### Instructions for the task
Please retype, character for character, the part of the records that opens with the line containing "Image resolution: width=690" and closes with the line containing "pos(359,386)", including both of those lines and nothing else.

Records for finding described items
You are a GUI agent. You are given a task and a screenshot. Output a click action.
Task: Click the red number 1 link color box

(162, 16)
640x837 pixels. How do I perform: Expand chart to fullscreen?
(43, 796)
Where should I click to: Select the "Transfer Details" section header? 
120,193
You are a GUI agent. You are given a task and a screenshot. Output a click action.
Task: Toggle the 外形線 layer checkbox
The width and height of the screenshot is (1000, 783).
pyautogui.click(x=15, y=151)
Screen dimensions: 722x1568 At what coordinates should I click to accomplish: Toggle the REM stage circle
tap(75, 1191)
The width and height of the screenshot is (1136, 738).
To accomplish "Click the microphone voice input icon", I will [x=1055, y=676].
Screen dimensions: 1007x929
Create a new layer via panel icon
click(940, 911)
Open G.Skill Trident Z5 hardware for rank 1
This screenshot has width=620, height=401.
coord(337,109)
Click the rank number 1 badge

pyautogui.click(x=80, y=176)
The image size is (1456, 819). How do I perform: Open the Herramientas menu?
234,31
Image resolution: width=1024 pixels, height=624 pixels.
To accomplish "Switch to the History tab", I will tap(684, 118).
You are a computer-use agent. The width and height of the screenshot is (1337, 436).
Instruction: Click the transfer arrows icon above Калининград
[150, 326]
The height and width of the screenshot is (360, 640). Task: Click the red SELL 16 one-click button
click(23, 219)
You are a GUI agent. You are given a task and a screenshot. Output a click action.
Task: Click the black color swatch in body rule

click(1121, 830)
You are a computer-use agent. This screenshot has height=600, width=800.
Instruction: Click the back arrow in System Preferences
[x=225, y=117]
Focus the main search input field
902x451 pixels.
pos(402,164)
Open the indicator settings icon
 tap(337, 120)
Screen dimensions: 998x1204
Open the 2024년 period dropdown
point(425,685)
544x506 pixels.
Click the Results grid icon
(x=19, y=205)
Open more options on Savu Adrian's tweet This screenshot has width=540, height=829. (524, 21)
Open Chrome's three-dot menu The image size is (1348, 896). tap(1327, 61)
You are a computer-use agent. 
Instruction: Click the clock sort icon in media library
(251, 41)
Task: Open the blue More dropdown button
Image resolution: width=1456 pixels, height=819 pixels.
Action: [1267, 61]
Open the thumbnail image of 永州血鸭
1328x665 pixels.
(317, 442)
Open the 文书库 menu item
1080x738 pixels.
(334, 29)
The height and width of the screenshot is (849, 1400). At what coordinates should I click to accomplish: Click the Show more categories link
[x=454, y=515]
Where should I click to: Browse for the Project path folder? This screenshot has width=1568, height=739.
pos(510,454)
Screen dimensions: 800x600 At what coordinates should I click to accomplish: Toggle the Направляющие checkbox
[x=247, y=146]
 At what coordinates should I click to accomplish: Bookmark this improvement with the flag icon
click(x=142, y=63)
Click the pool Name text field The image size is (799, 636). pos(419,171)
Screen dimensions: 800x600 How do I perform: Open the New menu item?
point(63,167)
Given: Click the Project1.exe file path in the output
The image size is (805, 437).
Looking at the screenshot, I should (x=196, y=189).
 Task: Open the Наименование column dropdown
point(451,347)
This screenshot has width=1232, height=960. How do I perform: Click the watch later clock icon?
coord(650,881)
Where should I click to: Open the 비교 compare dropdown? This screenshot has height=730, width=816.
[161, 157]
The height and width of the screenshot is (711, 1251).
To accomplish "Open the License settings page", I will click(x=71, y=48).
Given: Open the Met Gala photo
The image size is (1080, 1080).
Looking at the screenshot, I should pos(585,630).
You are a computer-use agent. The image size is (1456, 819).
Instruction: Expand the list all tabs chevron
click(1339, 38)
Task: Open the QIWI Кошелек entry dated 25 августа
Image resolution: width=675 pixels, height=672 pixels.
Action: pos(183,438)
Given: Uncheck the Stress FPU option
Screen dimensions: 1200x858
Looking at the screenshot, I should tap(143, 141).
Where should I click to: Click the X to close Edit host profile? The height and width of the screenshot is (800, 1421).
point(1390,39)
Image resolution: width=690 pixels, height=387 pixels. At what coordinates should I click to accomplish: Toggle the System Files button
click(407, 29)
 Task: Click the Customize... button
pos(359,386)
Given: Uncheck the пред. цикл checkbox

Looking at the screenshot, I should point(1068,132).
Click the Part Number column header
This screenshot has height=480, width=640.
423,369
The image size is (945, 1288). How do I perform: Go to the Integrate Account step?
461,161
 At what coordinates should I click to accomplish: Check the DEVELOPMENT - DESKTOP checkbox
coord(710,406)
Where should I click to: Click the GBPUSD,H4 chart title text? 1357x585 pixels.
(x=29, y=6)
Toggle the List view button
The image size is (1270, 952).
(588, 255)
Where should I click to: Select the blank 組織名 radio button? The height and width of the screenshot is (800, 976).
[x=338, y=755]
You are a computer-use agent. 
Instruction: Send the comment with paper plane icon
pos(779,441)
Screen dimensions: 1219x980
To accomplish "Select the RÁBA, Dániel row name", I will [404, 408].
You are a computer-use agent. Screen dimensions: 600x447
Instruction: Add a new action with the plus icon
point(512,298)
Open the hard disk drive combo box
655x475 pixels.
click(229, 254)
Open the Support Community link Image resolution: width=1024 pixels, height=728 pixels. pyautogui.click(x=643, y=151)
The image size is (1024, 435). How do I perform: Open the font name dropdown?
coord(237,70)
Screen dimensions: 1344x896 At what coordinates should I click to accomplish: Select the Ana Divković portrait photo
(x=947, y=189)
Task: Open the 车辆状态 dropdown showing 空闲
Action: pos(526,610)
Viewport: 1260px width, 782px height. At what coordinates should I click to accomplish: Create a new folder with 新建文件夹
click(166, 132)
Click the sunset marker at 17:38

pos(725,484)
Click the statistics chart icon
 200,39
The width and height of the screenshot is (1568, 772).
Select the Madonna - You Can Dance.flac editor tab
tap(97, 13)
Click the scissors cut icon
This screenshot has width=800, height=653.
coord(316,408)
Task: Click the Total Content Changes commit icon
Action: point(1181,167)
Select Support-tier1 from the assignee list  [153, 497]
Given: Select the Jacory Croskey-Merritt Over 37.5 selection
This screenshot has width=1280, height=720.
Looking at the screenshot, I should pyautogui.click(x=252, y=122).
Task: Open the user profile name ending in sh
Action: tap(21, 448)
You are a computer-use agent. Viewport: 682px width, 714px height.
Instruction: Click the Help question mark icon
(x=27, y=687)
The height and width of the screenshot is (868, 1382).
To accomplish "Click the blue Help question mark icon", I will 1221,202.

### Answer below
Image resolution: width=690 pixels, height=387 pixels. At what coordinates should I click to accomplish: Toggle the System Files button
click(407, 29)
 Task: Click the Customize... button
pos(359,386)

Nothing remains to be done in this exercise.